## Passage
_ _ _

What this ultimately
threatens is that Euroland, like Argentina, will be rocked by perennial
crises, with inflation in one country, long-running joblessness
in another, and instability everywhere.
Journalists
are supposed to notice that kind of possibility. Why did they not
do so?
Most reporters
lack passionate opinions on exchange-rate mechanisms. They do not
root for the crawling peg, nor abhor "the snake in the tunnel."
So the celebratory tone of most coverage which concentrated
either on the sheer excitement of the launch or on the "historic"
nature of the event is best explained as an expression of
elite conformity.
Conventionally
minded bankers, politicians, corporate officers, foundation executives,
and Ivy League reporters all know-without ever having really thought
about the matter-that the European Union is a Good Thing. And, by
extension, the euro is a Good Thing too, a step forward, you know,
historic, an insurance against future European wars, the fulfillment
of an idealistic dream, that kind of thing.
The collapse
of the same dream next door did not suit that scenario. To draw
attention to it might have seemed grudging, or party pooping, or
anti-European, or the vulgar triumphalism of an American provincial.
So it was passed over in discreet silence.
In the case
of the Wall Street Journal editorial page, the explanation
is somewhat different, perfectly clear, and above board. Those who
labor on its editorials are dedicated in principle to the euro,
the concept of currency boards, currency unions, and other "hard"
versions of fixed rates and so they are reluctant to suggest that
such mechanisms might be fatally flawed.

_ _ _

## Data
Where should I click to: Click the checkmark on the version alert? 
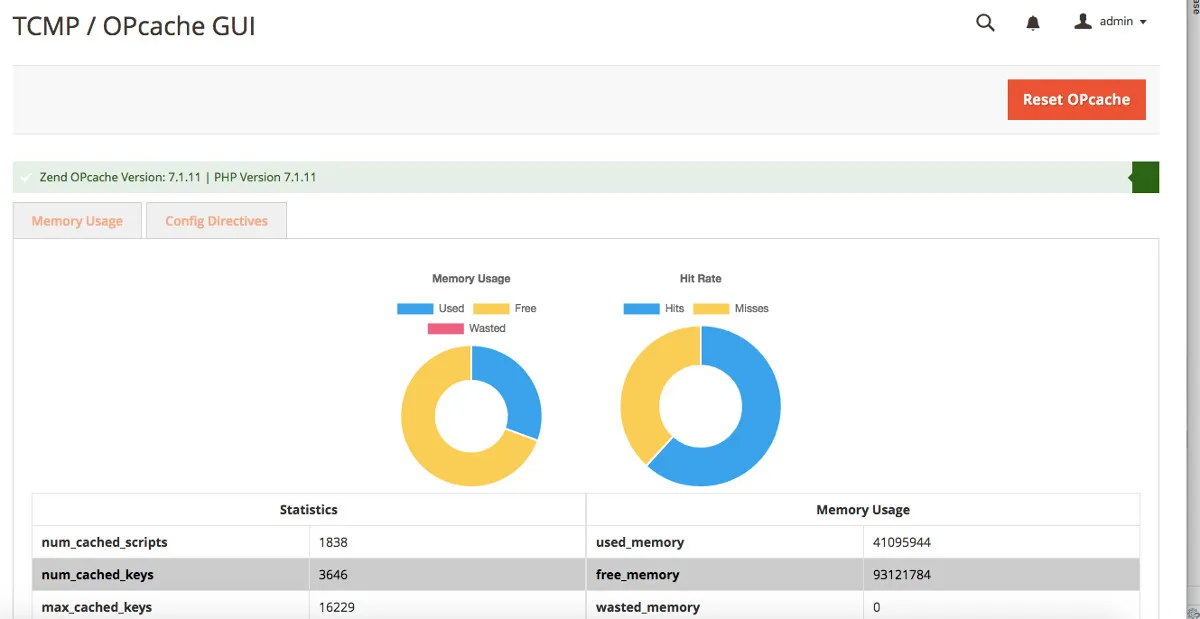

_ _ _

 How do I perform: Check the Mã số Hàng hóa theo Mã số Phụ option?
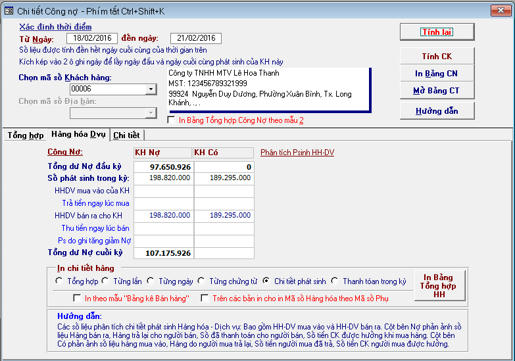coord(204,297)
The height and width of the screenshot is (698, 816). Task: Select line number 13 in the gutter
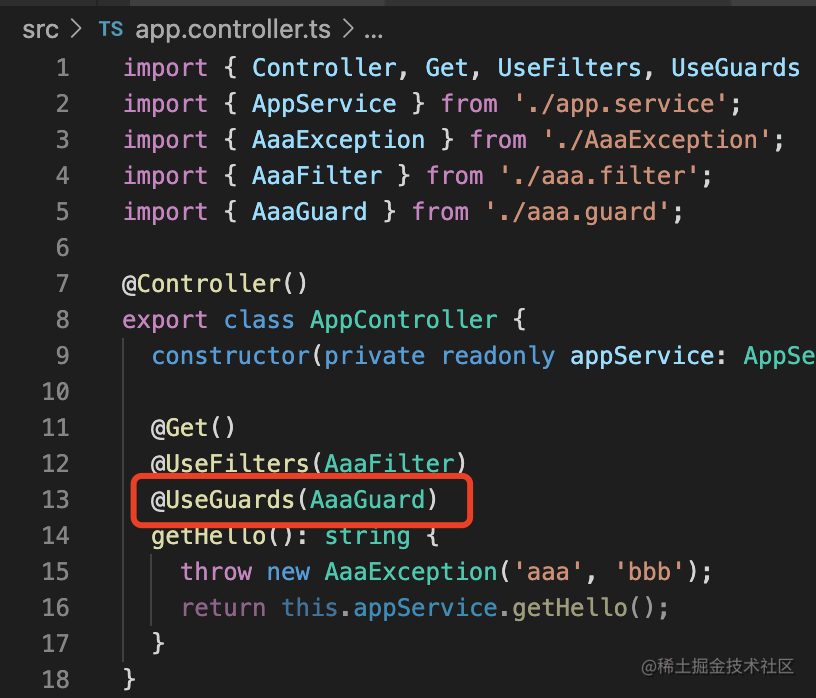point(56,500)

_ _ _

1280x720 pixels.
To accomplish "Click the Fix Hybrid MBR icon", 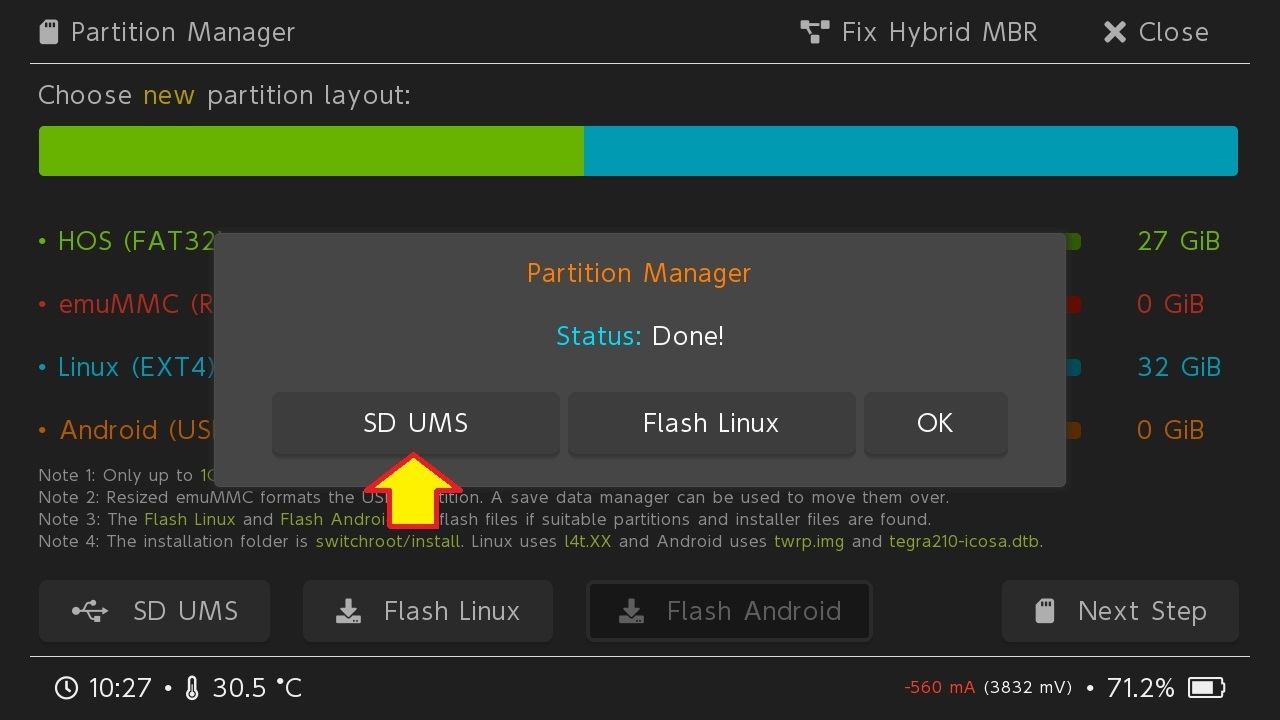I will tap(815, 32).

_ _ _

## Assignment A
Can you reproduce, word for word, the portion of the passage on press coverage of the euro that opens with the words containing "Conventionally" and closes with "in discreet silence."?
## Assignment B
How might the passage on press coverage of the euro go on after its final sentence? Write that continuation.

## Task result A
Conventionally
minded bankers, politicians, corporate officers, foundation executives,
and Ivy League reporters all know-without ever having really thought
about the matter-that the European Union is a Good Thing. And, by
extension, the euro is a Good Thing too, a step forward, you know,
historic, an insurance against future European wars, the fulfillment
of an idealistic dream, that kind of thing.
The collapse
of the same dream next door did not suit that scenario. To draw
attention to it might have seemed grudging, or party pooping, or
anti-European, or the vulgar triumphalism of an American provincial.
So it was passed over in discreet silence.

## Task result B
Tuesday's WSJ
editorial was a gallant attempt to rescue something from the Argentine
conflagration by arguing that all would have been well if the government
had lived within its currency discipline, if it had avoided overspending,
and if Brazil had not devalued.
True enough
and all would be well with any currency system if the government
in question accepted its discipline and lived within its means and
if the economy did not experience any external shocks. It is also
true that if men were angels, the earth would be a little bit of
heaven. They're not and it isn't.
This leaves
the WSJ firmly on the hook, however, because its case against
flexible exchange rates was that they permitted government laxity
even if they successfully accommodated to external shocks whereas
a currency board
would be a firm discipline both restraining government spending
and compelling the economy to adjust to external shocks with downward
flexibility of labor and other costs.
"Oh well,"
as the airplane designer says as he surveys the crashed prototype
in the Peter Arno cartoon, "back to the drawing board."